What to work on: In the entries below, find the line with "Select the paragraph pilcrow block icon" and the line with "Image resolution: width=629"; reproduce those two lines and all lines between them exactly, without pictures.

─── Source records

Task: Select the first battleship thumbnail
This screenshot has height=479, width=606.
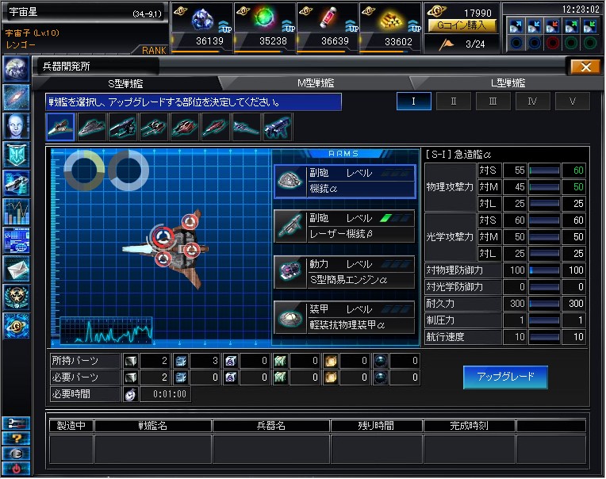Action: 61,127
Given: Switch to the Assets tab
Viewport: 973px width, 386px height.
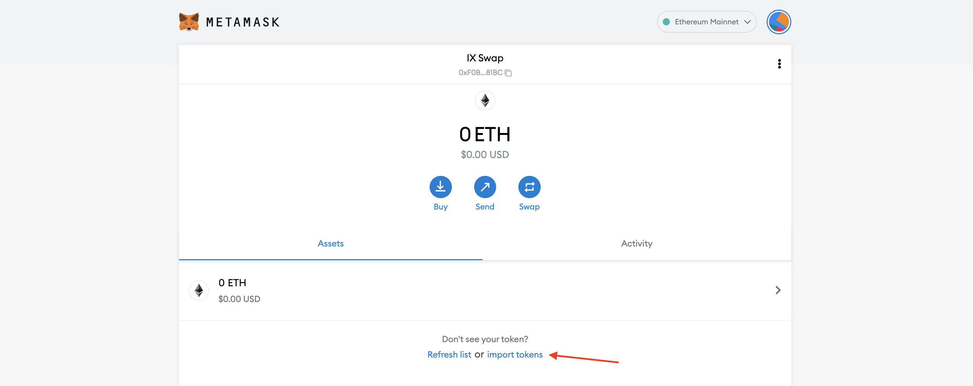Looking at the screenshot, I should coord(330,244).
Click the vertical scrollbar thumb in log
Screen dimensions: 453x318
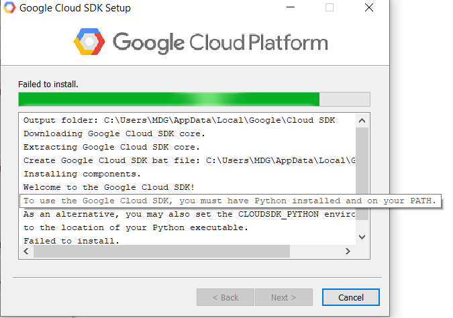(x=362, y=171)
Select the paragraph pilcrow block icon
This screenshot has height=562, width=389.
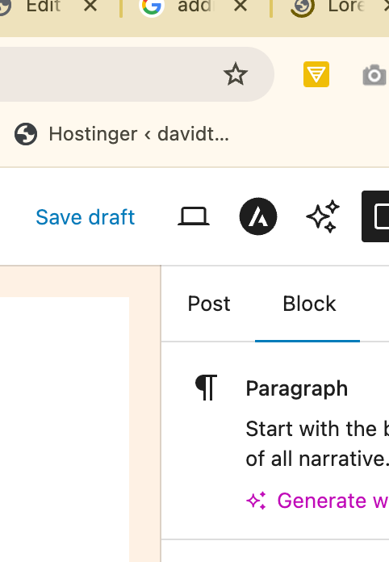[x=207, y=388]
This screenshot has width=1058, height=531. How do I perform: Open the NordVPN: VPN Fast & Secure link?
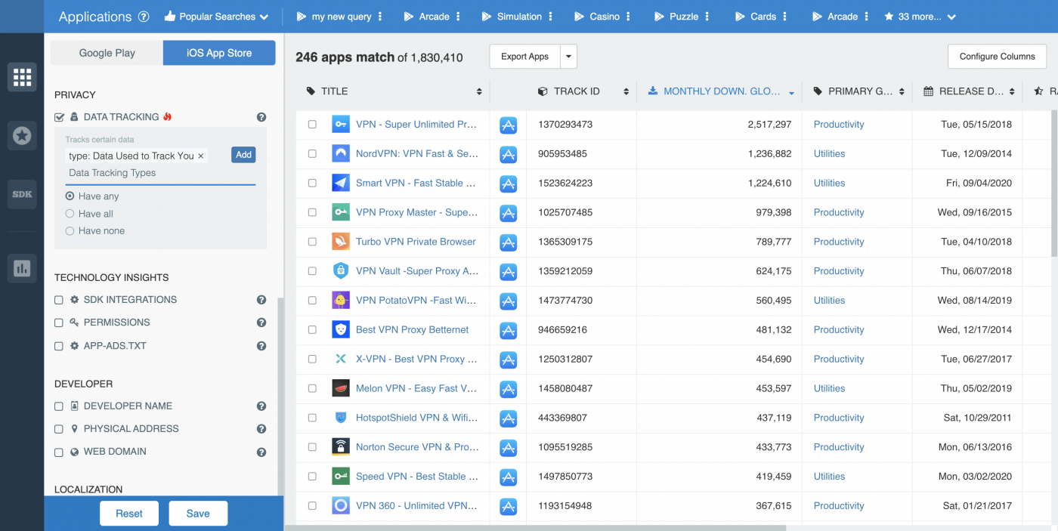pos(418,153)
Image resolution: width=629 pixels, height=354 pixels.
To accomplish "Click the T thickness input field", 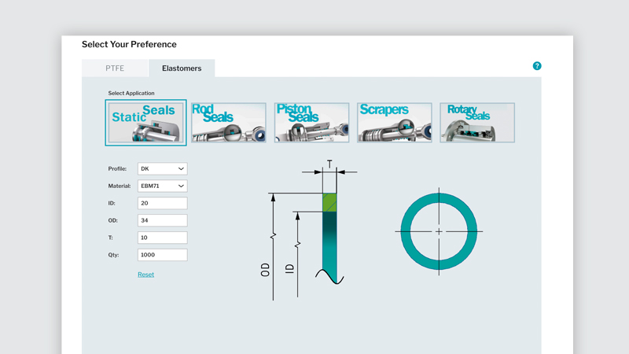I will point(162,238).
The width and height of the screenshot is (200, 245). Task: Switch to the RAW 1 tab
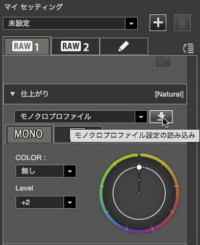click(27, 46)
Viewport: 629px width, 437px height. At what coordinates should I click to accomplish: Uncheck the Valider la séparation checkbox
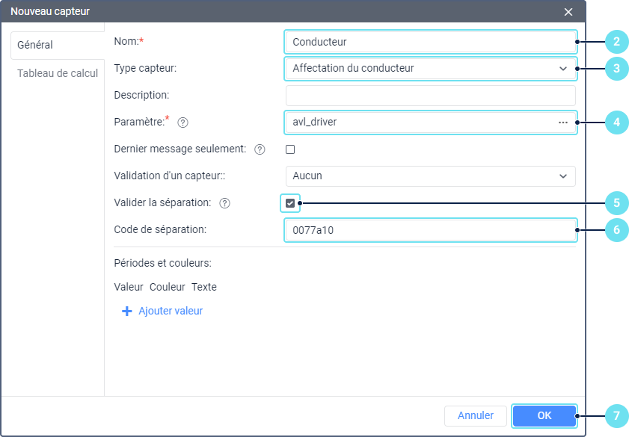point(290,203)
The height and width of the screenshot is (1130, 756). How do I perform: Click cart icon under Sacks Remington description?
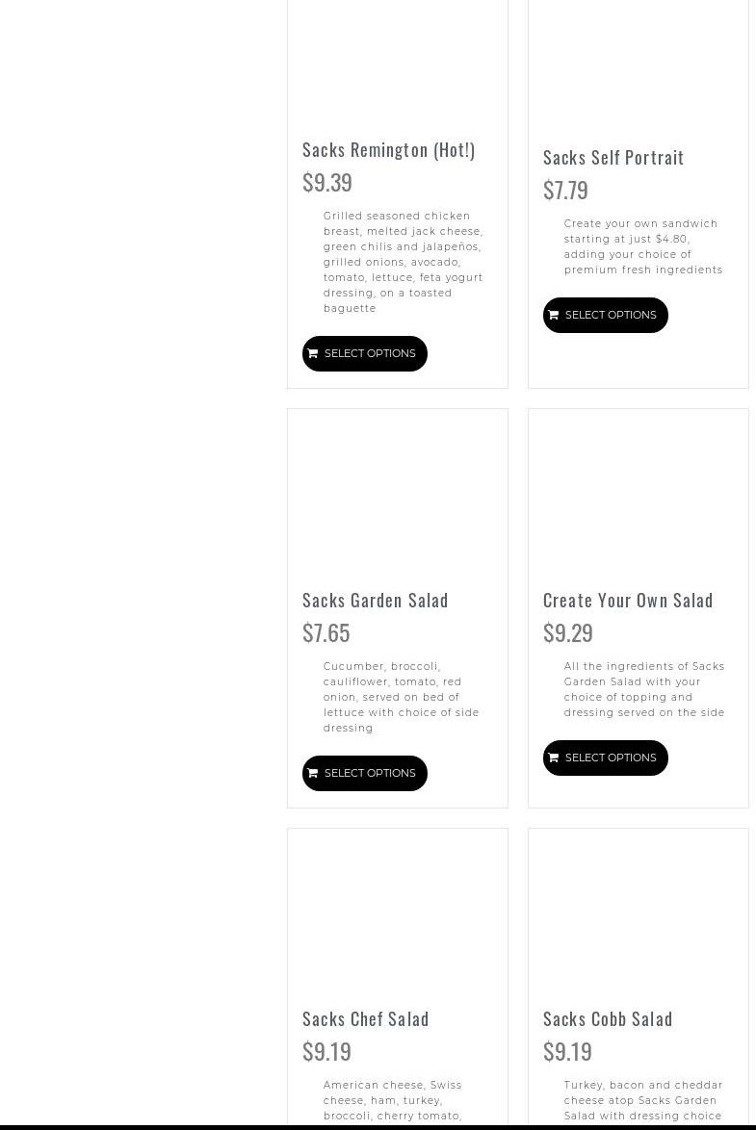tap(313, 354)
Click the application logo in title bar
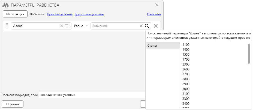The height and width of the screenshot is (110, 253). pyautogui.click(x=5, y=5)
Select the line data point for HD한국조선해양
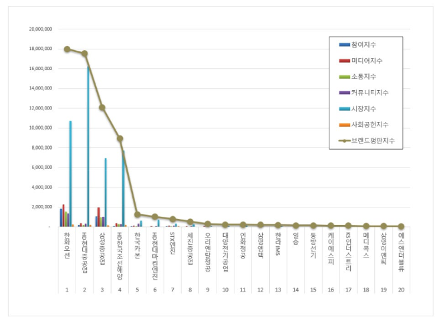Image resolution: width=441 pixels, height=321 pixels. pos(120,138)
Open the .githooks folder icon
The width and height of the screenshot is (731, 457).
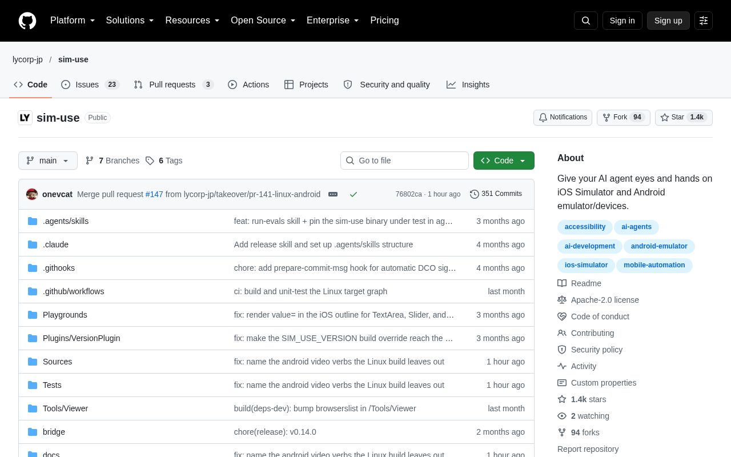point(33,268)
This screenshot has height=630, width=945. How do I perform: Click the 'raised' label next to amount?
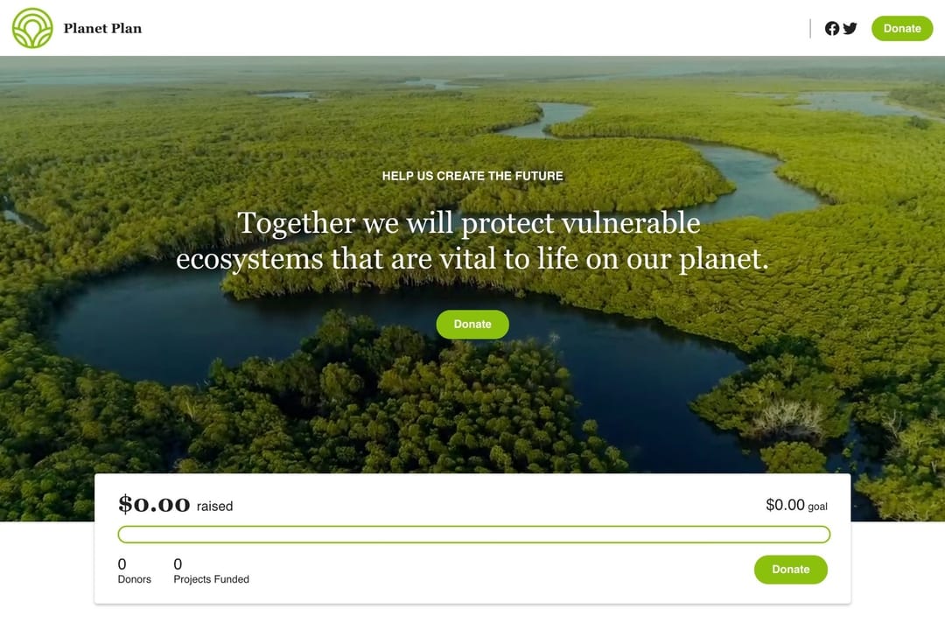(x=214, y=507)
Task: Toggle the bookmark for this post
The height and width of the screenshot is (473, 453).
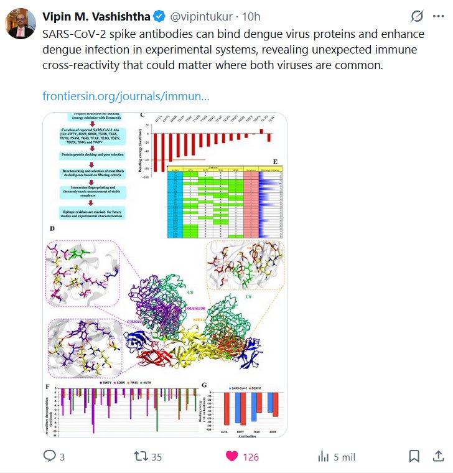Action: (x=414, y=457)
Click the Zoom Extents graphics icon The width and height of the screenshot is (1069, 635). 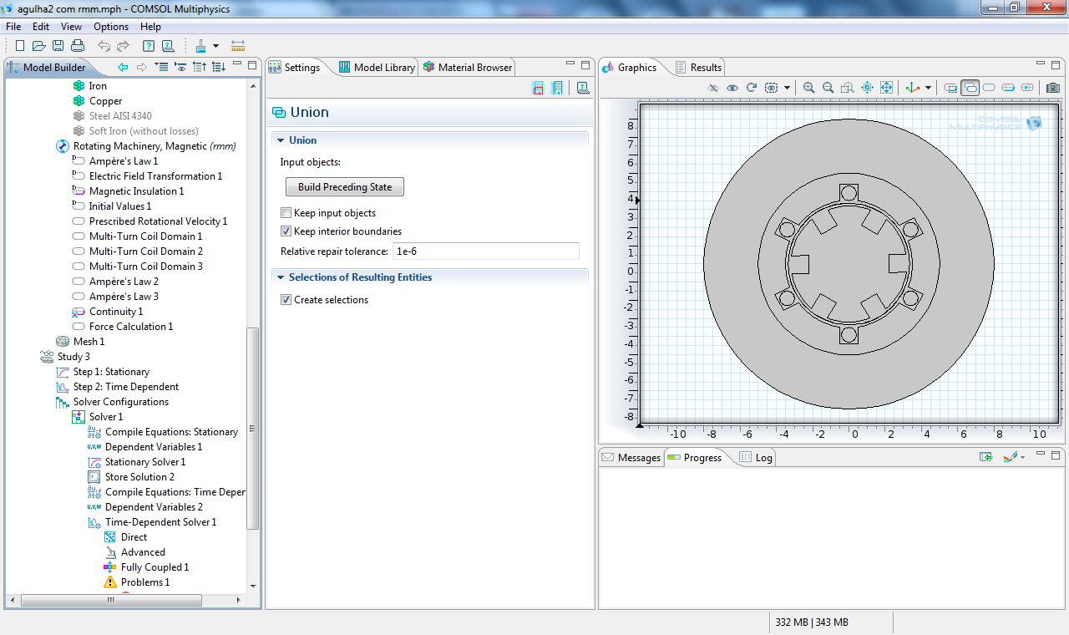tap(886, 88)
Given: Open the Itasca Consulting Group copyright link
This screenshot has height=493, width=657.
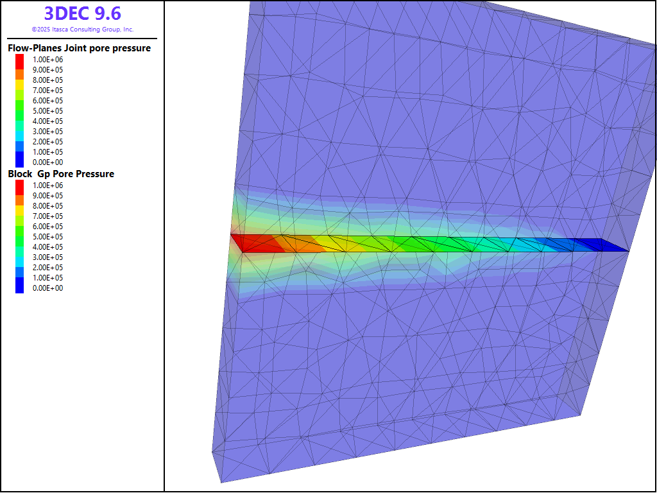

──────

Answer space:
Select the paragraph pilcrow block icon
This screenshot has height=562, width=389.
[x=207, y=388]
This screenshot has width=1058, height=531. How do I perform: Open the NordVPN: VPN Fast & Secure link?
pos(418,153)
Image resolution: width=629 pixels, height=354 pixels.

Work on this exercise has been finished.